(Data items)

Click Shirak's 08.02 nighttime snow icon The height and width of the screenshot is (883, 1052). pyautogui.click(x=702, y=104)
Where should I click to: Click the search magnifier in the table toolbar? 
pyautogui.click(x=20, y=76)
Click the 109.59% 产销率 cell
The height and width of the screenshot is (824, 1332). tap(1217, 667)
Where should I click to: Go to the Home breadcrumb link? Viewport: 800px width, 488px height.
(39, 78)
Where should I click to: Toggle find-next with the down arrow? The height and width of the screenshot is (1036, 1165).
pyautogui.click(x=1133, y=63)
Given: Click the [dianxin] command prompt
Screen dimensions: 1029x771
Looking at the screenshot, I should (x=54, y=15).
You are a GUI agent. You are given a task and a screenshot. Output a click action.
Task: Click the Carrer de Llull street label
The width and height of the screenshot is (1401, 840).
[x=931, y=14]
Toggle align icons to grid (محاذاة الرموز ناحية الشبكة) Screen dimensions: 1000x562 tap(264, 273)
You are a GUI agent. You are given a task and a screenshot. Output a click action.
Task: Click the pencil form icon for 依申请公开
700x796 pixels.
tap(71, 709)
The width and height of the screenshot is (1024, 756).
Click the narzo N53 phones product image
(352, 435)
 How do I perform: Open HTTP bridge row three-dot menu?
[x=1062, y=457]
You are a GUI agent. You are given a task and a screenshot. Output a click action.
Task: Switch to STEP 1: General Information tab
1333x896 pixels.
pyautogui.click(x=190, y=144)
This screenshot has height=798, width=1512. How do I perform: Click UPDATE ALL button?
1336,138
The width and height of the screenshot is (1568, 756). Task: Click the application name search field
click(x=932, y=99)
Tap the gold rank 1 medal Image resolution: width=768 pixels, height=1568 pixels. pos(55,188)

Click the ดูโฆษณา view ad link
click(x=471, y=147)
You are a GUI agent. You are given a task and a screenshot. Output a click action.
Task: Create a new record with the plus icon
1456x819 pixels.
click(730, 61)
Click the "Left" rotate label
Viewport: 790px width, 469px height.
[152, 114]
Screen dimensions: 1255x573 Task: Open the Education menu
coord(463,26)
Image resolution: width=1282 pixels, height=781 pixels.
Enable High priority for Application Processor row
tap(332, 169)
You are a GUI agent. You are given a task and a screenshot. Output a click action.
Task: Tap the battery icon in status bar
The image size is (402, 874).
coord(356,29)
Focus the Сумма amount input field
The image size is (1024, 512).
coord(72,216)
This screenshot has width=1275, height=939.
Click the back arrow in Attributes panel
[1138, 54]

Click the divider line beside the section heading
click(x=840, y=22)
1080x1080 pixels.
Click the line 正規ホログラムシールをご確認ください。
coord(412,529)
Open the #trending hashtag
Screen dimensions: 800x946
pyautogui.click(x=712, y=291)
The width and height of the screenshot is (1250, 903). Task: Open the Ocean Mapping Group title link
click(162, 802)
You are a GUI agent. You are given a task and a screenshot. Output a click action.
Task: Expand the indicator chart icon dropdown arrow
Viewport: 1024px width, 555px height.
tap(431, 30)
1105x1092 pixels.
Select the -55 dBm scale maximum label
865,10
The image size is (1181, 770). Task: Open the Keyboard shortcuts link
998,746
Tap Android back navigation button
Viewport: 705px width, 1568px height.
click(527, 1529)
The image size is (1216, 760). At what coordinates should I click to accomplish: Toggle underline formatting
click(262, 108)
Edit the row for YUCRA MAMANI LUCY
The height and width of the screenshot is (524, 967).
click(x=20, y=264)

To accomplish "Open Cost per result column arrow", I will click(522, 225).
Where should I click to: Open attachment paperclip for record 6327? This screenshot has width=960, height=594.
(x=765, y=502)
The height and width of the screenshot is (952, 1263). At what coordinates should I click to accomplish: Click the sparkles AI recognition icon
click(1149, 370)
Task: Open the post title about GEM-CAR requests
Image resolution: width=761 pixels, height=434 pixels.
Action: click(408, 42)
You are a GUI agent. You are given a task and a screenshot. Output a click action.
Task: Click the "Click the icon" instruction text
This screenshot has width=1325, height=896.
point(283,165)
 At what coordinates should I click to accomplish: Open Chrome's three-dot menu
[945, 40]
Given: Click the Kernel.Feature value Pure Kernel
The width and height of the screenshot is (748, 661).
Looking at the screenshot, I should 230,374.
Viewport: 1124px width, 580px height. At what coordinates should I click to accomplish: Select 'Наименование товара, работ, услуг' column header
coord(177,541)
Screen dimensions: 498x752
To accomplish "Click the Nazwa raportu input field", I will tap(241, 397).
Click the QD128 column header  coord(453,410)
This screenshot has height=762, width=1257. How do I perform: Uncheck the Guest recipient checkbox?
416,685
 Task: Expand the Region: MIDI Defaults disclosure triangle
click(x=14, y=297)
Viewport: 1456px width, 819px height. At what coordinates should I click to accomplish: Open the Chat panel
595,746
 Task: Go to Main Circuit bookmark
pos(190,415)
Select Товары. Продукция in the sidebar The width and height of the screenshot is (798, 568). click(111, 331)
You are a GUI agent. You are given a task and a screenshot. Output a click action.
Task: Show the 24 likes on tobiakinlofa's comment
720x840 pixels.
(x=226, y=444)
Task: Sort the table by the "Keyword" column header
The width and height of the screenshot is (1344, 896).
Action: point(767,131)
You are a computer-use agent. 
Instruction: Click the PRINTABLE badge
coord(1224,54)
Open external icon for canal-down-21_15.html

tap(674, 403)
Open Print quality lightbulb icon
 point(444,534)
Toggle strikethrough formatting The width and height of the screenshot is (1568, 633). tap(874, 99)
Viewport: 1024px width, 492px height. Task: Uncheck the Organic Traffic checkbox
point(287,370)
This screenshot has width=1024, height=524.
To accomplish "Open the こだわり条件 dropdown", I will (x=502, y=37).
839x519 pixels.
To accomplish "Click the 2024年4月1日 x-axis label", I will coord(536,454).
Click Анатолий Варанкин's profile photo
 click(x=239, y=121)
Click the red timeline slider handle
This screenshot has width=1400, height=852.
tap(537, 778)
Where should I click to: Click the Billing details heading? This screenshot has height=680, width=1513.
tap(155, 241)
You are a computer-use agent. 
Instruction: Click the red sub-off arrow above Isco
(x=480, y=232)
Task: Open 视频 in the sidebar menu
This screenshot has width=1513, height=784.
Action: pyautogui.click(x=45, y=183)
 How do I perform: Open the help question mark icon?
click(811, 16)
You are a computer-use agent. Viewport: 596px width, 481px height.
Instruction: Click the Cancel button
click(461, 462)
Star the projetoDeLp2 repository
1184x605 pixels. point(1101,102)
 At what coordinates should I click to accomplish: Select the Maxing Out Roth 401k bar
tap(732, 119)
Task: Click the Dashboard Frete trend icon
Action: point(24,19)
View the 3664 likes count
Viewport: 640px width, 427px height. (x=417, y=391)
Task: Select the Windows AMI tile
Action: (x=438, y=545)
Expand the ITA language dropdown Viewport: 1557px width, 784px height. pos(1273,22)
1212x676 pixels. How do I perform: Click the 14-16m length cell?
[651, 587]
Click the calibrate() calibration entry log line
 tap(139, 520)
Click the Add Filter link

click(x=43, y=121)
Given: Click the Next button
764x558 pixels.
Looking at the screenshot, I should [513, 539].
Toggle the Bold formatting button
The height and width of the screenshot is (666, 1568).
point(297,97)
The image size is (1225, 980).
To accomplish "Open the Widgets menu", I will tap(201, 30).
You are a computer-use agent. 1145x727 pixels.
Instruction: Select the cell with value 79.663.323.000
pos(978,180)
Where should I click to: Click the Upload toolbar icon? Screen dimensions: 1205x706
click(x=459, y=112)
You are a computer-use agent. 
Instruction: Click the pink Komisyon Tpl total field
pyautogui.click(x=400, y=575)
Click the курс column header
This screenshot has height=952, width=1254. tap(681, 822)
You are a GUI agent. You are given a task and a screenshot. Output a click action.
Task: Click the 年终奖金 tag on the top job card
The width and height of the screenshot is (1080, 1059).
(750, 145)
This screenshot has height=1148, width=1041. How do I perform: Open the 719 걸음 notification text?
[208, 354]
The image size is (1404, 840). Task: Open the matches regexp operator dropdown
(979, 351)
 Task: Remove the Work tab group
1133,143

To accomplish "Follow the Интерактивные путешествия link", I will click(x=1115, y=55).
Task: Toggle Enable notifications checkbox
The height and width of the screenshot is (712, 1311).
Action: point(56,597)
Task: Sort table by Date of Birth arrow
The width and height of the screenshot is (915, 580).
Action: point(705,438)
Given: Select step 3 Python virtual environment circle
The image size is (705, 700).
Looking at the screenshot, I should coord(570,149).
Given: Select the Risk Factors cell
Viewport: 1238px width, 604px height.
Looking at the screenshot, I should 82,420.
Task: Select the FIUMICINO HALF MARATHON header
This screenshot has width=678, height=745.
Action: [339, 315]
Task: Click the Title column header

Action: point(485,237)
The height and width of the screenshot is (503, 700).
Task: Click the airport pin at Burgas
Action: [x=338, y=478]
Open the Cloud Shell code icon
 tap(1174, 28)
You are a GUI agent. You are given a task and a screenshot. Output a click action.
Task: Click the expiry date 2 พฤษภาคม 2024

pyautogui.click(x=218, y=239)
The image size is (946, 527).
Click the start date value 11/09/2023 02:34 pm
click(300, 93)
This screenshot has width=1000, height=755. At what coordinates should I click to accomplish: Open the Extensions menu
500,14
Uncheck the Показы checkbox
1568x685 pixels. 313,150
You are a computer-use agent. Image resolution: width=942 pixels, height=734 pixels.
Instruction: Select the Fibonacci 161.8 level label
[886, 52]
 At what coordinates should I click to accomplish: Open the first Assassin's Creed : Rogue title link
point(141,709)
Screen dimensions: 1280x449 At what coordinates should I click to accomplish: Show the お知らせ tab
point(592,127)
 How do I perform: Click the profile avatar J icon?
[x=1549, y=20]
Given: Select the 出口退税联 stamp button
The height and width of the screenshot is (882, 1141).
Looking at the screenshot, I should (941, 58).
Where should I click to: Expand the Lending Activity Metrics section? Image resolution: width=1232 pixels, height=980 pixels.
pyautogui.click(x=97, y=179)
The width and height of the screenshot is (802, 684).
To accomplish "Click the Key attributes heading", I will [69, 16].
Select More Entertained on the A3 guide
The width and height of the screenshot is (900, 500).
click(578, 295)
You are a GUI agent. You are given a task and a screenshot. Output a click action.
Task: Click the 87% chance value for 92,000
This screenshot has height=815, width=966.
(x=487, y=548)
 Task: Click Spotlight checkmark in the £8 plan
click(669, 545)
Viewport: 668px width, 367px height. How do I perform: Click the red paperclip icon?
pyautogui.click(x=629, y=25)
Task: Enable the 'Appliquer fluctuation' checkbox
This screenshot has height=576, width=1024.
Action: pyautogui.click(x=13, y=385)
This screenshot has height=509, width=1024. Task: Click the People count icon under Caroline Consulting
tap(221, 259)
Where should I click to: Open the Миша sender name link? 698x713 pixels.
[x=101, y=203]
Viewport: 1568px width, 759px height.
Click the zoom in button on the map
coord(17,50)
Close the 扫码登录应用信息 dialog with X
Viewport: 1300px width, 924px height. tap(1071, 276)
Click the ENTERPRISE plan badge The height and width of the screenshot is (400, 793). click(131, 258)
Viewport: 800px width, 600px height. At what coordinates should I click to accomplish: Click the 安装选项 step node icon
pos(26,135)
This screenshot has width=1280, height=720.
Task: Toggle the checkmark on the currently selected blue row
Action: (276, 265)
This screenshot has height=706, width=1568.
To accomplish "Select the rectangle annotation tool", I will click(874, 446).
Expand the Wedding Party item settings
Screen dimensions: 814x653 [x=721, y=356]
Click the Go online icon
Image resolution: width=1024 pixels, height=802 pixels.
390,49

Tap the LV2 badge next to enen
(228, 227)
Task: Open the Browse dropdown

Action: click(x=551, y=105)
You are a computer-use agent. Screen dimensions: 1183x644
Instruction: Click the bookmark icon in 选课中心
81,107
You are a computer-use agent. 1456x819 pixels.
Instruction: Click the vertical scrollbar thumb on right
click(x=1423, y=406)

SET TASK:
Report every line of the data above that contains the word "menu", copying each line in full.

EXERCISE OUTPUT:
 How do I perform: Open HTTP bridge row three-dot menu?
Screen dimensions: 1255x573 Task: Open the Education menu
 At what coordinates should I click to accomplish: Open Chrome's three-dot menu
Task: Open 视频 in the sidebar menu
To accomplish "Open the Widgets menu", I will tap(201, 30).
This screenshot has width=1000, height=755. At what coordinates should I click to accomplish: Open the Extensions menu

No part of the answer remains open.